Bloc de texte
Le jeune marabout tombé avait soutenu que le pays traversait trois crises à savoir une crise d’autorité, une crise de compétence et une crise de confiance. Ces éléments (les résultats jugés frauduleux de la présidentielle, l’assassinat de Me Sèye et l’arrestation de Moustapha Sy — ajoutés à la morosité économique engendrée par le drastique plan Sakho-Loum avaient mis les nerfs à fleur de peau.
 

Journée cauchemardesque
Élargi de prison, Me Abdoulaye Wade, de concert avec la Coordination des forces démocratiques (CFD) qui regroupait cinq partis de l’opposition, organise un meeting au Boulevard du général de Gaulle pour dénoncer la politique économique du régime du président Abdou Diouf. Les populations répondent massivement à l’invitation. Dans le lot, les membres des dahiras “Moustarchides wal Moustarchidates” éparpillés un peu partout à travers le pays et frustrés de savoir leur guide moral, Serigne Moustapha Sy, toujours dans les liens de la détention pour “troubles de nature à discréditer l’Etat”. Aussi, quand Me Abdoulaye Wade, répondant à l’interpellation d’un jeune militant qui appelait à marcher lance devant une foule surexcitée : “Vous voulez marcher ? Eh bien marchez !”

Une déclaration aux allures d’un feu vert 

que les manifestants prendront comme argent comptant en marchant vers le palais de la République. Dans la banlieue dakaroise, certains groupuscules avaient anticipé les évènements bien avant le démarrage du meeting en déclenchant des heurts avec les forces de sécurité et de défense à Thiaroye, Pikine et Rufisque. Les rues de la capitale sont alors à feu et à sang. Des hommes encagoulés, armés de couteaux, de gourdins, de machettes et d’armes à feu prennent part aux émeutes.

Tâche 1
Mettez à jour le passage du texte sur les émeutes qui va de « que les manifestants » à « part aux émeutes. », en remplaçant « manifestants » par « marcheurs ».
Tâche 2
Répondez à ces questions sur le texte sur les émeutes :
(a) Combien de partis de l'opposition la CFD regroupait-elle ?
(b) À quel endroit le meeting est-il organisé ?
(c) Dans quelles localités de la banlieue des heurts ont-ils éclaté avant le début du meeting ?
Tâche 3
Reprenez le texte sur les émeutes là où il s'arrête et écrivez-en la suite.

Données
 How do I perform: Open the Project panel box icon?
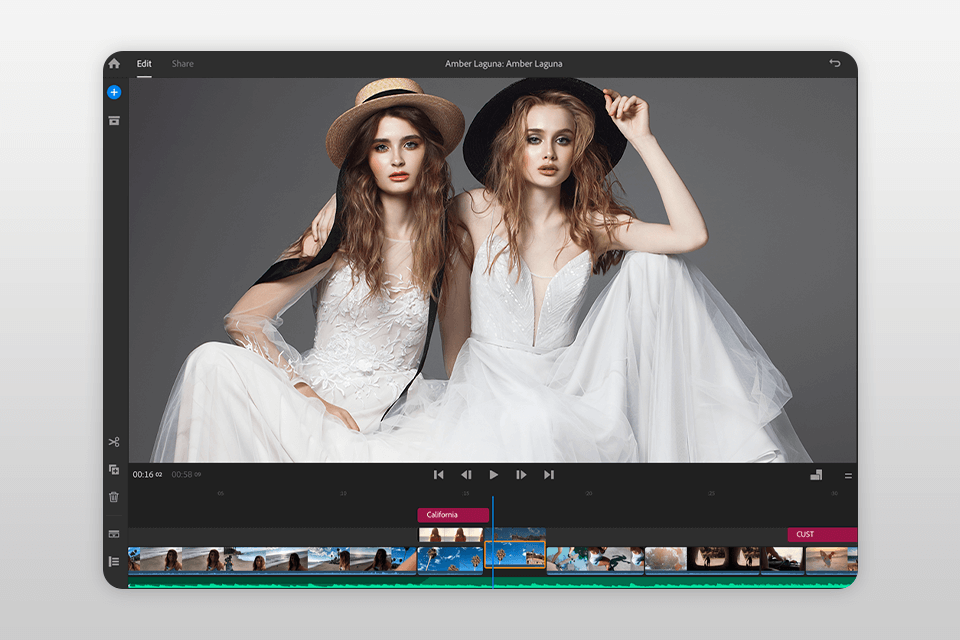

Espace réponse 1
que les marcheurs prendront comme argent comptant en marchant vers le palais de la République. Dans la banlieue dakaroise, certains groupuscules avaient anticipé les évènements bien avant le démarrage du meeting en déclenchant des heurts avec les forces de sécurité et de défense à Thiaroye, Pikine et Rufisque. Les rues de la capitale sont alors à feu et à sang. Des hommes encagoulés, armés de couteaux, de gourdins, de machettes et d’armes à feu prennent part aux émeutes.

Espace réponse 2
(a) Cinq partis.
(b) Au Boulevard du général de Gaulle.
(c) À Thiaroye, Pikine et Rufisque.

Espace réponse 3
Toujours sur le boulevard du général De Gaulle, une fourgonnette de la police nationale est brûlée et six policiers qui s’y trouvaient tués. D’autres policiers, une bonne vingtaine, sont grièvement blessés et évacués dans les centres hospitaliers de la capitale. Des magasins sont pillés et des édifices vandalisés. Il s’en suit près de 200 arrestations surtout dans les rangs des “Moustarchidines” présumés auteurs des faits de violences, et notamment du meurtre des policiers, traqués sur l’étendue du territoire national. Me Abdoulaye Wade, Landing Savané, Pape Malick Sy, principaux dirigeants de la Coordination des forces démocratiques, ainsi que quelques-uns de leurs militants sont également arrêtés le 18 février à leurs domiciles et inculpés pour “atteinte à la sûreté de l’Etat”.
 

Du côté du pouvoir, par arrêtéN°001123 du 17 février 1994, feu Djiby Leyti Ka, alors ministre de l’Intérieur, interdit toute activité du mouvement “Moustarchidine Wal Moustarchidaty” sur l’étendue du territoire national.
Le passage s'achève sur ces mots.